Les chercheurs ont aussi analysé le rôle médiateur des lipides, de la protéine C-réactive à haute sensibilité, de la pression artérielle systolique, ainsi que de la masse grasse et maigre dans les relations entre hyperglycémie, résistance à l’insuline et modifications cardiaques.
Résultats principaux
La prévalence de l’hyperglycémie a été multipliée par cinq entre 17 et 24 ans, quel que soit le seuil de glucose considéré. Parallèlement, la fréquence de l’hypertrophie ventriculaire gauche a triplé dans la cohorte, passant de 2,4 % à 7,1 %.
Sur une période de sept ans, une hyperglycémie persistante à ≥ 5,6 mmol/L ou ≥ 6,1 mmol/L augmentait significativement les chances de progression de l’hypertrophie ventriculaire gauche (odds ratio [OR] de 1,46 ; p < 0,001 et OR de 3,10 ; p = 0,021 respectivement).
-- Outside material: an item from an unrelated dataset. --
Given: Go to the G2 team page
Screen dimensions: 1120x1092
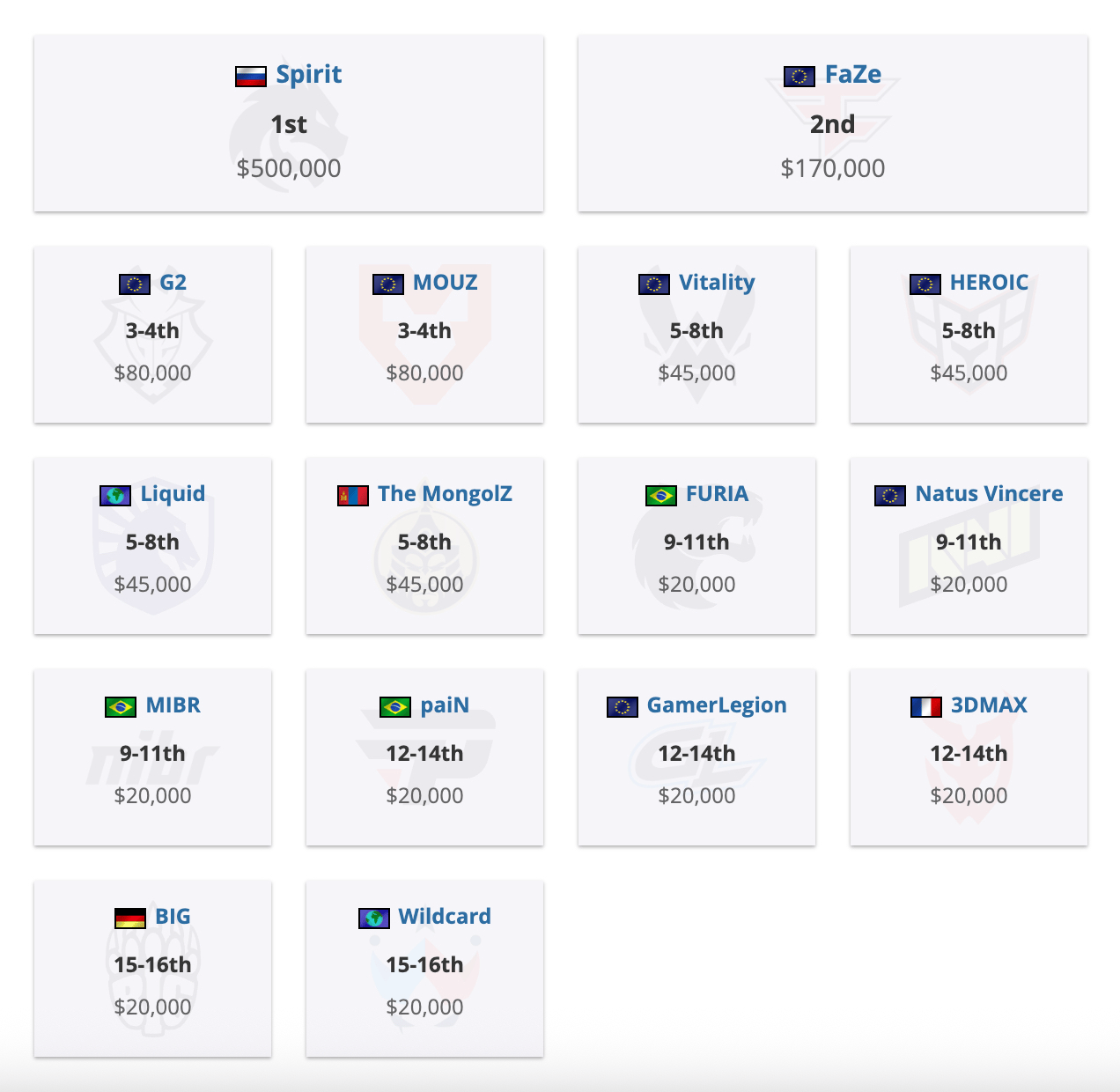Looking at the screenshot, I should tap(173, 283).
Globalement, l’hyperglycémie et la résistance à l’insuline augmentaient le risque de détérioration cardiaque progressive chez les deux sexes. Pour chaque unité d’augmentation du glucose, les jeunes femmes présentaient une augmentation cinq fois supérieure du LVMI2.7 par rapport aux hommes.
Des effets opposés de la résistance à l’insuline ont été observés selon le sexe : chez les hommes, l’augmentation de la masse grasse totale était associée à une suppression de 178 % de l’association entre HOMA-IR et l’augmentation du LVMI2.7, tandis que chez les femmes, cette masse grasse expliquait 95 % de cette association.
Implications pratiques
Ces résultats confirment que même des adolescents en apparence sains et pour la plupart de poids normal peuvent être sur une trajectoire vers des maladies cardiovasculaires s’ils présentent une glycémie élevée et une résistance à l’insuline.
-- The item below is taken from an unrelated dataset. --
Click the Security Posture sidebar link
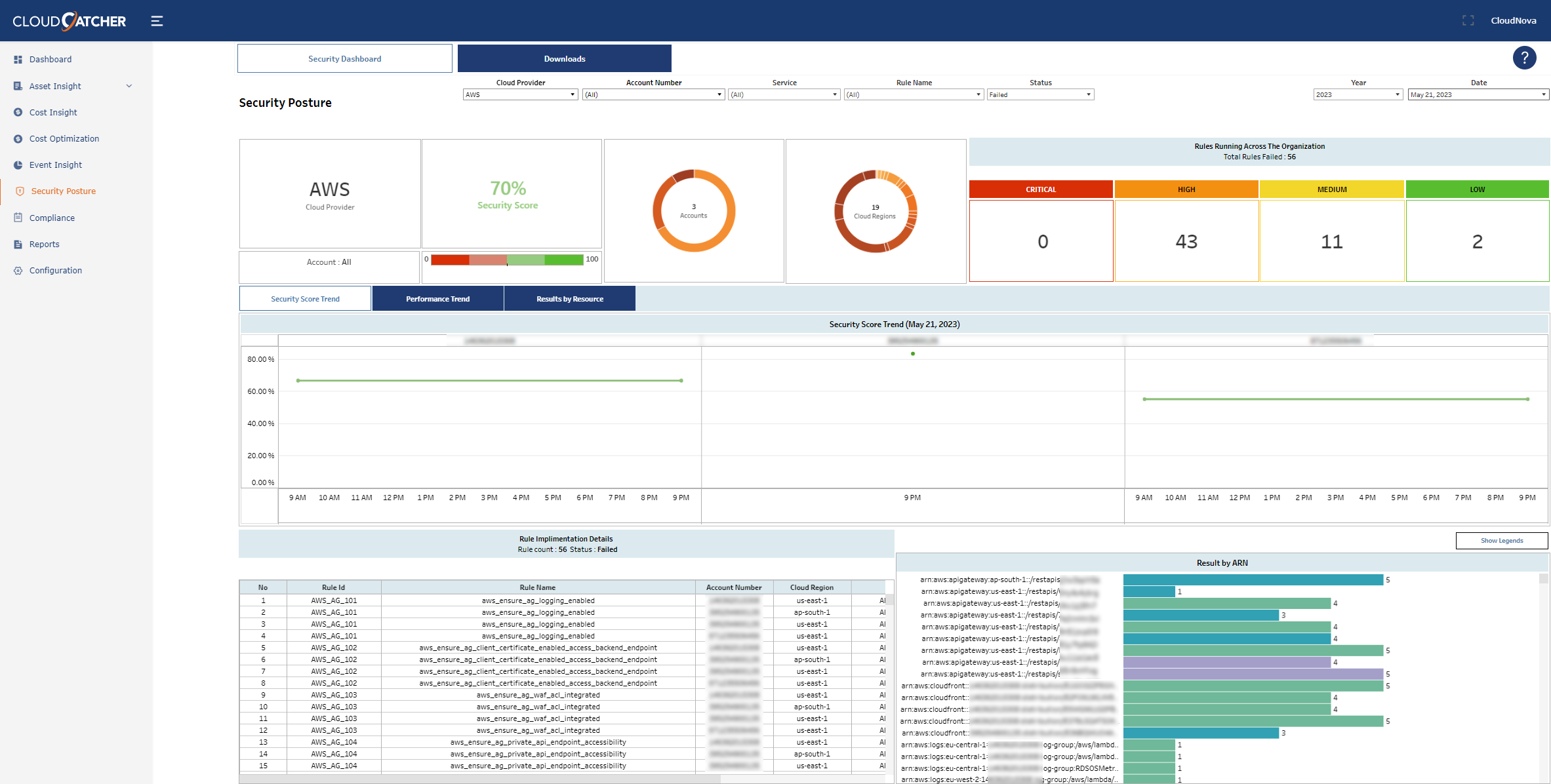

Fait surprenant, l’hyperglycémie semble endommager le cœur des femmes cinq fois plus rapidement que celui des hommes. Il est donc crucial d’accorder une attention particulière à la prévention chez les jeunes filles.
Limites de l’étude
Les mesures de référence de la sensibilité et de la sécrétion d’insuline, telles que le clamp test, n’ont pas pu être réalisées en raison de contraintes logistiques dans cette grande étude épidémiologique.
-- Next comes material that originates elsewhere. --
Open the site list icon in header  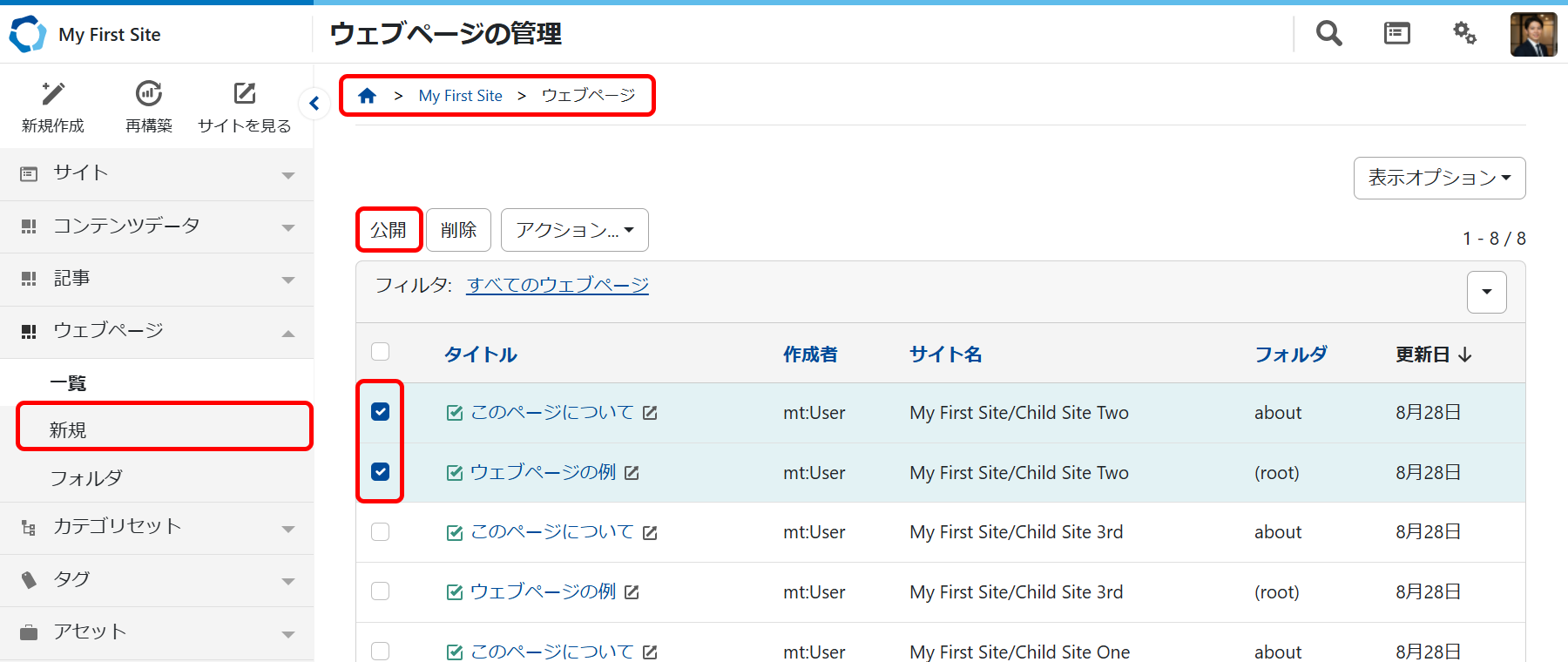1396,34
De plus, les résultats concernent principalement des individus de race blanche (96 %), ce qui limite leur généralisation à d’autres groupes ethniques.
Enfin, la nature observationnelle de l’étude empêche d’établir des relations de cause à effet, nécessitant des recherches expérimentales complémentaires.
Informations sur la publication
Cette étude a été conduite par Andrew O. Agbaje, de l’Institut de Santé Publique et de Nutrition Clinique à l’Université de Finlande orientale, à Kuopio. Elle a été publiée en ligne le 28 avril 2025 dans la revue Diabetes Care.